With over £5.1bn being paid in inheritance tax last year, we look at which areas had the highest IHT bills and give some practical tips to help reduce any future IHT bills.

Important notes

This article isn’t personal advice. If you’re not sure whether an investment is right for you please seek advice. If you choose to invest the value of your investment will rise and fall, so you could get back less than you put in.

This article is more than 6 months old

It was correct at the time of publishing. Our views and any references to tax, investment and pension rules may have changed since then.

Inheritance tax (IHT) is a great earner for the Treasury.

In fact, IHT receipts have nearly doubled over the last decade, with an estimated £5.1bn paid to the taxman last tax year.

The average UK IHT bill stands at a whopping £197,000, but people in London and the South East are paying even more.

It’s a gloomy subject, but it’s often said that death and taxes are the only certainties in life. Unfortunately, thanks to IHT, they have a tendency to turn up at the same time. So it's a good idea to have a plan in place.

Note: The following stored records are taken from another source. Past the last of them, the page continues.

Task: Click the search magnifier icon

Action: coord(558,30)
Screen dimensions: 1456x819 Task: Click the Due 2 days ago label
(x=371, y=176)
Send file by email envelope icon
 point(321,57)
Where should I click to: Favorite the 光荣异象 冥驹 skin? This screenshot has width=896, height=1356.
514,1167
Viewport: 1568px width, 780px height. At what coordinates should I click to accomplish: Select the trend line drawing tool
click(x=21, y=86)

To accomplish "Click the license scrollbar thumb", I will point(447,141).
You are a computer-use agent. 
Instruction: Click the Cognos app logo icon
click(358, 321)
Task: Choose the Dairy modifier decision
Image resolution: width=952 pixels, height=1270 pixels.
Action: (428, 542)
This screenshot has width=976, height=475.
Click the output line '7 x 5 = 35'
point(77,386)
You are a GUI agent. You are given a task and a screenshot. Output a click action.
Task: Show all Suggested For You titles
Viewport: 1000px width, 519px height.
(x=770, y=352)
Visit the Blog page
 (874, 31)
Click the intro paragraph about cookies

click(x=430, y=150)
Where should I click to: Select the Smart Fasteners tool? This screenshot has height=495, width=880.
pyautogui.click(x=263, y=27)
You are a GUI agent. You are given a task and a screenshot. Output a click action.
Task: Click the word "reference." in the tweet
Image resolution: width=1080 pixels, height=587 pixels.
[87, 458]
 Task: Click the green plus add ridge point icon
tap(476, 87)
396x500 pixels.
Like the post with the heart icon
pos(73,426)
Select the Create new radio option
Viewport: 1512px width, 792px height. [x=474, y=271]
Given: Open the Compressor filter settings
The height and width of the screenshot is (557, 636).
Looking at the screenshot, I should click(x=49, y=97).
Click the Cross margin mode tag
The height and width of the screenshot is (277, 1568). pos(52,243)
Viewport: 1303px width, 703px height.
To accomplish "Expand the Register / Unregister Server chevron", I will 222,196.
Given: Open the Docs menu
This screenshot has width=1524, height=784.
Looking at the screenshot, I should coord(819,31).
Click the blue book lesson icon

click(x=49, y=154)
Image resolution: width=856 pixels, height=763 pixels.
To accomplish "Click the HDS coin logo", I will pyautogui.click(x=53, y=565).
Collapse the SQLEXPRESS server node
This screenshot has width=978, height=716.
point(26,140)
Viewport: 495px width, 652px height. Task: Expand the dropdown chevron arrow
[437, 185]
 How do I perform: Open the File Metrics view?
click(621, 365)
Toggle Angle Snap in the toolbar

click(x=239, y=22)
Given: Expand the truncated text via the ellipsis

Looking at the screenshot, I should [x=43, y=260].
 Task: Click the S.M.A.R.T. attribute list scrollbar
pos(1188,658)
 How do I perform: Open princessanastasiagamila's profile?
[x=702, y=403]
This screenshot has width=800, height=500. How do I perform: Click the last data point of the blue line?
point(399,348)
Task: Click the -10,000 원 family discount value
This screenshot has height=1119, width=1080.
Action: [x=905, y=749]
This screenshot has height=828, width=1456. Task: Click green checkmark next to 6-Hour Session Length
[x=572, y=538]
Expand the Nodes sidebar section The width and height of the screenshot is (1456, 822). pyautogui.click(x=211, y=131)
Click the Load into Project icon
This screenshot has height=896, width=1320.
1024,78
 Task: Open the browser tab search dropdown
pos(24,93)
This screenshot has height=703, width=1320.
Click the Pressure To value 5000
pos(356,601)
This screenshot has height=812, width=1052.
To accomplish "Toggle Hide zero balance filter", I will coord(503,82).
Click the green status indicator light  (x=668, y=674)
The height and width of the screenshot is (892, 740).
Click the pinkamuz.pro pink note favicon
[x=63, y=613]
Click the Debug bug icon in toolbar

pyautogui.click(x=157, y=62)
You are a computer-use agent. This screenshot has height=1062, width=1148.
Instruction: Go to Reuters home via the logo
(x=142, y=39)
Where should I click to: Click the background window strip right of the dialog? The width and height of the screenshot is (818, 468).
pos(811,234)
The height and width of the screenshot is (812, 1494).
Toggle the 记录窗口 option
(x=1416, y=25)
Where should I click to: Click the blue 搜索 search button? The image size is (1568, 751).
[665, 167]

This article is not personal advice. If you’re not sure what the right course of action is for you please speak to a financial adviser. Tax rules can change and the benefits depend on individual circumstances.

Areas of the UK paying the most IHT (2017/18)

Area Average IHT bill
UK £197,521
London £245,413
South East £210,325
South West £184,047
East of England £183,459
East Midlands £180,952
Scotland £180,469
Yorkshire and the Humber £167,619
West Midlands £164,444
North West £163,758
Northern Ireland £152,174
North East £146,814
Wales £133,531

How to cut inheritance tax

Most of us want to make sure our loved ones are left at least a little bit better off as a result of our life. The good news is that with our help you could pay less IHT, or even none at all. You could save your loved ones thousands of pounds.

The first step is to get to grips with the basics. There are plenty of simple steps you can take to pay less inheritance tax. You can find expert hints and tips in our guide to saving inheritance tax.

Download your copy

For example, gifting can be a good way to give children or grandchildren a great start in life, while reducing the future value of your estate for inheritance tax purposes.

Inheritance tax – free gift allowances

Annual exemption – in each tax year, you can make gifts up to the annual exemption of £3,000. On top of this, any unused exemption from the previous tax year can also be used – so couples could gift away up to £12,000 this way.

Gifts from income – you can make regular gifts out of income which will be completely exempt from any future IHT liability. These gifts must be from your income after tax, made habitually, and leave you with enough income to maintain your standard of living.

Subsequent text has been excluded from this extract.